Getting Mentored Effectively

A Chinese manager of mine had a saying, “There are two types of people: introverts, and extroverts.” He watched over sales, hired friendly but aggressive extroverts, and although I can’t give props on ideology, the returns came in solid and steady. But damn, there were a lot of arguments. Mastering the art of networking can be very similar to sales: listen, relate, connect. Your killer network game doesn’t help when you’ve already made the inroads and now want to receive mentorship. So what does effective mentoring look like?

Know your goal!!!

You can’t get anywhere if you don’t know where you want to end up! Getting mentored means drawing on their past experience to improve your present. Boil down what you want to know or what you want to leave with. Maybe it’s people – a new connection or reference is a concrete thing you can walk away with. For a startup looking for investment, you may want to know what it’d take to get people coming to you for coffee. For one just growing, you may want advice on next steps to achieve a certain outcome. Now put it into one sentence.

The explorative, long-form sitdown chat is awesome. It’s where want want to be: bouncing ideas and riffing on approaches with Musk or Branson. But you don’t start with a whole Sunday to connect – you start with 15 minutes, if that. Make the most of it, have a goal – you’ll leverage it later.

Get your research in!!

Alright, chief, you got a game plan. Now review the playbook: for those you want to talk to, do your research!

You’re looking for something you can use to get to know them better or something they’re working on passionately: check out any YouTube speaker clips they might have put up from talks or conferences, a blog if they write one, and at least skim Twitter to get a feel for their style. Personality is a big player in how useful the interaction will be.

Look for matches between their experience and your goals. Are they masters of product, marketing, business leadership, or a tech ninja? Maybe they’re not in entrepreneurship at all – doesn’t matter. Know from what angle someone is most able to help. LinkedIn and CrunchBase/AngelList are good for this. If they’re investors, check through their portfolio – extra brownie points for referring to one of their companies and seeking to learn from something they did. You overachiever, you.

Ask specific questions!

“Well, what would you do in my situation?” – the worst question in a mentor-mentee relationship. Put your mentor in your shoes, and they come with the loaded baggage of experience, mindframes, resources, and probably a few tricks up their sleeves – likely few that you have. You want to do more than just get to know the way they think. You want to apply that thinking to your specific problem.

Not “Do you think this is a good idea?”

“What type of metrics would convince you we’re onto something?”

Not “What should we do next?”

“We’re trying to decide between A and B, which have X strengths/weaknesses. Which might make most sense if we’re trying to accomplish this specific goal?”

Ask questions you’ll find directly useful and actionable. Ask questions they’ll enjoy answering. Make it an intellectual exercise.

Listen – but guide the conversation

Absorb everything that’s giving you useful knowledge. Synthesize what was said for your own understanding and theirs. Then dig into it or move onto the next thing.

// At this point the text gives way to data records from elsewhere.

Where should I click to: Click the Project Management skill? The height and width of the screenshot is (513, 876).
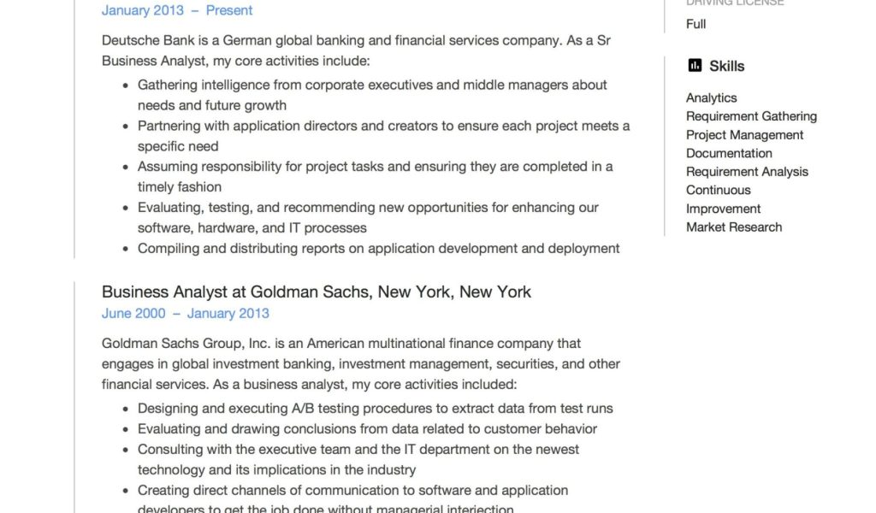[x=744, y=135]
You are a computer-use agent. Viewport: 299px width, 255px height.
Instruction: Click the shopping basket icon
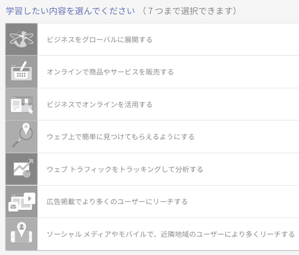point(22,72)
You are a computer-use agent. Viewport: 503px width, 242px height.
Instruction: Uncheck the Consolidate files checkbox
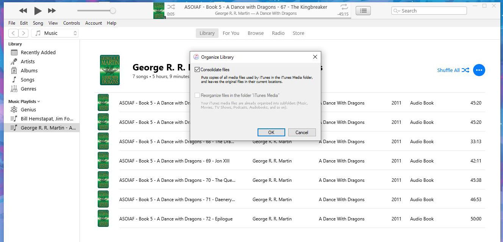(x=197, y=70)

Challenge suggestions you want more clarity on or disagree with – if you’re simply nodding along, they’ll be as tuned out as you’ll be becoming.

Follow through, follow up

Useful advice, full notebook, back at your desk? Review and synthesize everything, meet with fellow team members to discuss if needed, but make sure you do something with the advice you’ve been given! You’re not going to get any smiles in coming back to a mentor without proof you’ve attempted to learn more about or implement a strategy. Bring work you’ve done, share what worked, what didn’t, and why. Return with more specific questions and a slightly more refined goal. But do return. A friendly email after the meeting is polite. Fill it with proof of what you’ve done since you last chatted, and you’ll have another meeting before you know it. Mentors love making an impact. Be that impact.

And don’t sweat it, you’ll be great.

I approached Boston unConference’s +100 mentor list, narrowed down those I wanted to talk to, guided the conversations with specific questions, and left with a follow-up plan after I had considered or implementation some suggestions. 20 minutes each with a CEO, a VC, and a Product Director.

The best moments of conversation were ones in which we interrupted each other because we couldn’t wait to jump on an idea. We cut off conversations about things we began to understand before the full thought was finished – to get to the next exciting thing. These mind flares are the sign you’re getting somewhere.

Even better? Leaving with questions unanswered on both sides. Few forces are more powerful than curiosity. Only have a silly 20-minute sitdown? Don’t cover everything – cover enough to get your value, and get them wanting to hear more. Keep on it. You may have just found yourself a mentor. You’ll be at those leisurely poolside chats with Branson or Musk mind melds before you know it.